(Work instruction) Give the number of lines in the data below containing the word "computer", with no other text.

Saved entries:
· · · · · · ·
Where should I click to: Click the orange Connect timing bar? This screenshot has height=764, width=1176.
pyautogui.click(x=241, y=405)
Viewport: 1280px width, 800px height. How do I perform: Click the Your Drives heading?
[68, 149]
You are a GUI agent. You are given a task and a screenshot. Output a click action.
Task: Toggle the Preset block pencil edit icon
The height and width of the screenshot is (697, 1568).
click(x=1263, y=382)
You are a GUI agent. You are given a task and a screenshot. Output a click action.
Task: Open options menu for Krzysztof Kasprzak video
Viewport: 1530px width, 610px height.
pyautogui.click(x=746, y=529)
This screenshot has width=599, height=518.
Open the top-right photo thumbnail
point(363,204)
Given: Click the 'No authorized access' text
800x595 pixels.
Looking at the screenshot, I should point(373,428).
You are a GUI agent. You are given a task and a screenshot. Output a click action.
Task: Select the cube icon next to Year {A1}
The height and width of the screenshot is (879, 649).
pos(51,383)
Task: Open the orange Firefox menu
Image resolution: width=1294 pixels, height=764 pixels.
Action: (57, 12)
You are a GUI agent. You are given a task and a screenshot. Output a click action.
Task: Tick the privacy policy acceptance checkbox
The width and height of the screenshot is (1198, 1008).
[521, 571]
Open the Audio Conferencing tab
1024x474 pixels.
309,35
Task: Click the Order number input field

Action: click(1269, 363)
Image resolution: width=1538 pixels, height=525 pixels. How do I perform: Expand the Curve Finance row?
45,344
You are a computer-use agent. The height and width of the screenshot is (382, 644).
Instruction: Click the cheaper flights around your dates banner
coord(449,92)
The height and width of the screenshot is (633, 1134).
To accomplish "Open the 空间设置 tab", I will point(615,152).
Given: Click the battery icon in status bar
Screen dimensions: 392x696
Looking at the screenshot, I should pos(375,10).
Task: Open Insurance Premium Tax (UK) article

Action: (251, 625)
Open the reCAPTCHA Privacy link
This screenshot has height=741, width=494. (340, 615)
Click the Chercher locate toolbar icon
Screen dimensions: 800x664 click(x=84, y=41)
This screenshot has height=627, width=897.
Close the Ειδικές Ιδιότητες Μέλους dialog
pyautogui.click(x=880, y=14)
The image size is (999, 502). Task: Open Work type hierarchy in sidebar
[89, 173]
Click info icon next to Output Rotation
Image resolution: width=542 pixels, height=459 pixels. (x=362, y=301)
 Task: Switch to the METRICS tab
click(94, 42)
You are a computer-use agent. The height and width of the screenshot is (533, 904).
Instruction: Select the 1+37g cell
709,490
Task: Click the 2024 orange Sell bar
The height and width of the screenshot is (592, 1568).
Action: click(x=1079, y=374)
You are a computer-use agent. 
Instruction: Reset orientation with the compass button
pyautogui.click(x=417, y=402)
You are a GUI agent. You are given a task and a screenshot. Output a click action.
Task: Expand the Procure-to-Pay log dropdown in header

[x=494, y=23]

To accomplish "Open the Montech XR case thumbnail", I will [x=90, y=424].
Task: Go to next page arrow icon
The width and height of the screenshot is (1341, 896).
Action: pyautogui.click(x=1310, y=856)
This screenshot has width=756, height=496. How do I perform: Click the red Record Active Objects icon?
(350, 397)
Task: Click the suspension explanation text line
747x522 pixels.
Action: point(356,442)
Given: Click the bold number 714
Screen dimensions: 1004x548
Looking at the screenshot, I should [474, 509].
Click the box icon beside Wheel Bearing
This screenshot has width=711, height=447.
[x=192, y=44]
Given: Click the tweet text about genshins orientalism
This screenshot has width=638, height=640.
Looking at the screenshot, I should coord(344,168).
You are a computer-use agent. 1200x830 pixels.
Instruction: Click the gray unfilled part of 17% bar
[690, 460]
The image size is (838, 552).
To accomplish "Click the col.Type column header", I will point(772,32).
· · · · · · ·
(Answer) 4